The autumn is here and soon the winter months will be upon us.
So what does that mean for your garden?
Many people simply “give up” on their garden during the cold and wet season. When Spring comes they are faced with what can be an arduous task in cleaning up – especially if a severe winter has just come and passed.
There is much you can do in preparing your garden for the springtime whilst we are subjected to the potentially damaging elements that come with the cold months.
We spoke to Kerry Dunn, of Kerry Dunn Gardens. A keen professional gardener, this attractive 40 year old lady has been a passionate green finger for over 20 years. She runs a small and friendly garden services business in Stoughton, Leicestershire in the United Kingdom. Her business has been responsible for some beautiful creations for many customers and she prides herself in making sure her customers receive a first class service.
“There is much people can do to help their gardens during the winter season”, she says. “Many people are simply put off by the wind, the rain, snow and hard frosts we can expect. But that doesn’t mean nothing can be done during such times.”
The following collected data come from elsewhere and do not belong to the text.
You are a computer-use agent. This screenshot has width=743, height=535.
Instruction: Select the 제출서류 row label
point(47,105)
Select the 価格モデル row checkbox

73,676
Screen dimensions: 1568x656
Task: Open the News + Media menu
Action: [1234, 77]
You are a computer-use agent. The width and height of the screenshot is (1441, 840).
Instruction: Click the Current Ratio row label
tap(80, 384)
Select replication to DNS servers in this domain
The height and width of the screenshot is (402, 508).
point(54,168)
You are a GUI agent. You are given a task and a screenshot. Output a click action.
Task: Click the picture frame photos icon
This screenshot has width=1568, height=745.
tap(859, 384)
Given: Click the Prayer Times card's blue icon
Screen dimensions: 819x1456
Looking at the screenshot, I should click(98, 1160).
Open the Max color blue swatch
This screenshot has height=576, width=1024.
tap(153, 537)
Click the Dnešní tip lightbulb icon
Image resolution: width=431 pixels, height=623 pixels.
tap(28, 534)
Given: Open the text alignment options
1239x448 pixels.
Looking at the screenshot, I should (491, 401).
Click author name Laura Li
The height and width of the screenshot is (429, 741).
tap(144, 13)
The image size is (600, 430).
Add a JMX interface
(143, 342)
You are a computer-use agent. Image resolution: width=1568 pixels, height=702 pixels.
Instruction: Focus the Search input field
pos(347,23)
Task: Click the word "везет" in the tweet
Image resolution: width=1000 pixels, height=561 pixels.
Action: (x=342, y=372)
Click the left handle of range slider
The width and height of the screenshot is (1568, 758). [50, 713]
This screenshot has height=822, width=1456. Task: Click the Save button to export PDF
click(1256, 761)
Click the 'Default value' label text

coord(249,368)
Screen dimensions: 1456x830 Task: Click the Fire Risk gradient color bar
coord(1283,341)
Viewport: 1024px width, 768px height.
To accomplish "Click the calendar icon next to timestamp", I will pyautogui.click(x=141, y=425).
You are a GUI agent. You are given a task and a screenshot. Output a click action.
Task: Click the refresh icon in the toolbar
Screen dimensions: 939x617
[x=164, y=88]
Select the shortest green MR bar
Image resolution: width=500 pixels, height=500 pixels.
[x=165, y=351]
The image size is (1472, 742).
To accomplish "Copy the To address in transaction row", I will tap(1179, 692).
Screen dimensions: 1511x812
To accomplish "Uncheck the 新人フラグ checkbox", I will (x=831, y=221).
Kerry explains it is a simple process of “keeping the garden tidy” during that time as we wait for the warmer months to approach.
“The first thing people should look at is general maintenance.”
Fences tend to take a beating, especially during those wet, windy and cold days during the winter. Attention should be geared towards checking your fences, gates and outhouses such as sheds before the winter sets upon us. Kerry explains that repairing any holes, defective panels is imperative towards making sure your main boundaries of your garden can stand the test of a possible severe winter.
“Repairing fences or renewing panels is important”, Kerry says. “Too many people just leave such tasks and then have the hard work – and at times costly – repair bills after winter has gone. Simple repairs and a good coat of wood preserver to help protect the wood is vitally important.”
We asked her about such wood preservers. She said many are available from a good local garden or hardware centre and putting a coat on your fences and sheds goes a long way in keeping them from rotting or being damaged. Most are cheap and do an excellent job, so her first tip is to make sure all your wood has a good coat of preserver.